The driving force behind CalArts alum Sarah El Khawand’s (Film/Video MFA 18) recent film projects is her alter ego Molly Pop, a burlesque star with bright magenta hair and a wardrobe of bedazzled and latex outfits. Molly Pop is the main character of LA Girl, the musical short film she completed for her thesis, which she plans to develop into a full-length feature film.
“It is really why I chose CalArts for my MFA,” said El Khawand. “Everything was available to do a big show and allowed me to bring Molly Pop’s world to life.”
The Molly Pop cinematic universe is abound with bright colors and highly stylized aesthetics, but also themes of the modern female experience—their “everyday struggles, sexuality and road to success.” El Khawand’s larger-than-life avatar was birthed by a need to tell the “crazy stories” that might have been considered too controversial in her native Lebanon.
“That’s the magic of Molly Pop,” said El Khawand. “She lives in her own world, creates her own rules in our world today.”
El Khawand attributes her acceptance into CalArts to her short film Porn this Way (2014), which she shot while studying at The Lebanese Academy of Fine Arts.
“Talking about women’s sexuality in the Middle East is almost nonexistent and people were so shocked but also entertained,” said El Khawand. “It is how people reacted to it that interests me the most.”
Since graduating from the CalArts Film Directing Program, El Khawand co-founded After Hours Studios, a music video production company, with her former classmate and frequent collaborator Xavier Hamel (Film/Video MFA 17). Their work includes Candy Ken’s break up with your boyfriend, i’m horny, an Ariana Grande parody track, and Jove Jupiter’s Materialistic music video, which was nominated for five film festival awards, including the Queen Palm International Film Festival and the Music Shorts Film Festival.
Her music video credits also include producing Xzibit’s War. In the first minute, a man clutching a backpack runs down the city streets at breakneck speed. His sprint across an intersection is cut short by a silver sedan, tossing him over the hood like a rag doll before planting onto the asphalt, blood pooling by his head. El Khawand engineered this realistic hit-and-run, despite having never directed such a stunt, especially on such a big-budget, high-profile shoot.

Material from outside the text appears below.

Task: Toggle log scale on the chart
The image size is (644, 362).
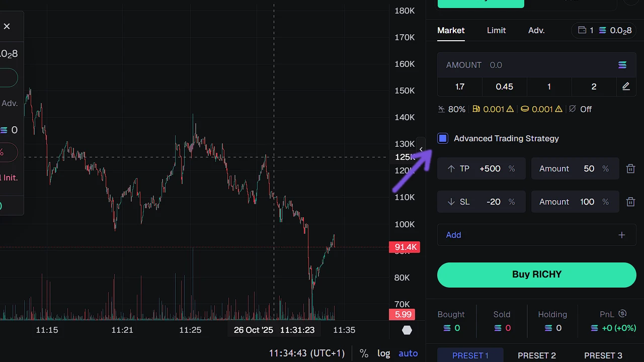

While the War music video is a stark stylistic departure from El Khawand’s portfolio of bold and feminine imagery, it’s a testament to her versatility across styles and genres. She has also worked as assistant director of music videos for artists like Kali Uchis (After the Storm ft. Tyler, The Creator and Bootsy Collins), Allie X (Paper Love; Casanova ft. VÉRITÉ), Madison Beer (Say it to My Face) and Bebe Huxley (Elaine; Scorpio).
The ambitious filmmaker also has her sights set on a new docuseries about Arab women.
“I hope to bring awareness about the struggles of Arab women, especially the ones living in dangerous situations in the Middle East,” said El Khawand. “I also want to explore the sexuality of Arab women who liberated themselves from traditions and religious restraints, and gave themselves a new chance at life.”
When asked what El Khawand hopes people take away from her art, she responded, “Women are human being[s], we are right sometimes and we are wrong sometimes. I hope to [inspire] women that it is okay to be vulnerable and make the wrong decisions, but what is most important is how we bounce from it and get back on our feet. The best way to fight patriarchy, in my opinion, is to not let it stop us from achieving our dreams, to not let it stop us from enjoying our sexuality, to simply not let it get in the way of our freedom and happiness. I know it is not always easy but we can’t stop trying. I believe one day it will happen.”